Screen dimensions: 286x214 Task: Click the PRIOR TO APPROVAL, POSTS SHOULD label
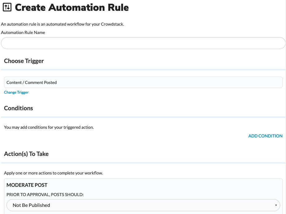coord(45,195)
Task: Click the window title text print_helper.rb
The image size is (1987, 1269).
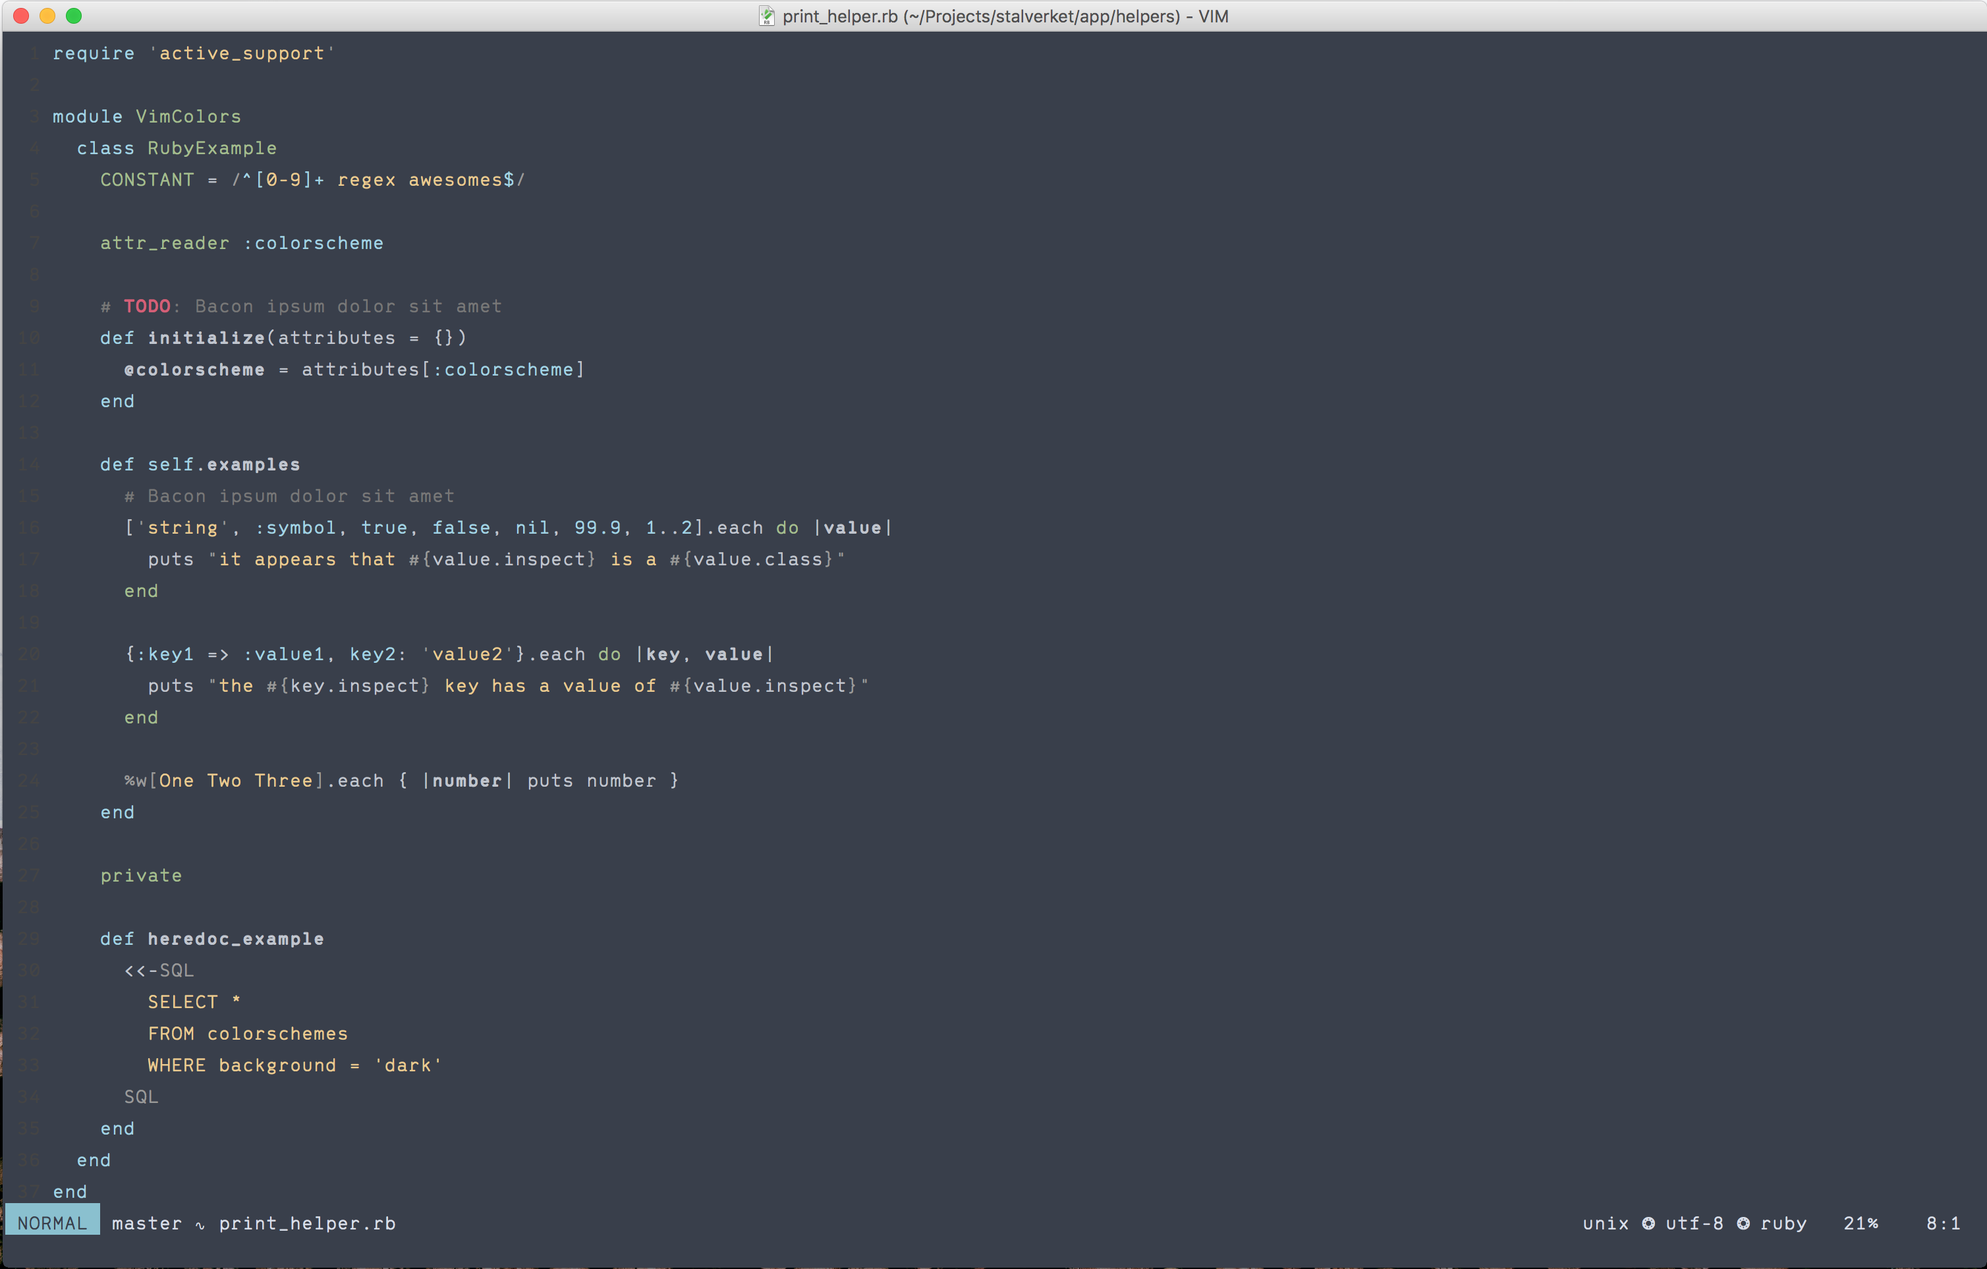Action: point(839,17)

• • • •

Aim
Can you give back the material above word for word, leaving out the pictures?

Expected answer
Screen dimensions: 286x214 Task: Click the PRIOR TO APPROVAL, POSTS SHOULD label
coord(45,195)
Task: Click the window title text print_helper.rb
The image size is (1987, 1269).
Action: point(839,17)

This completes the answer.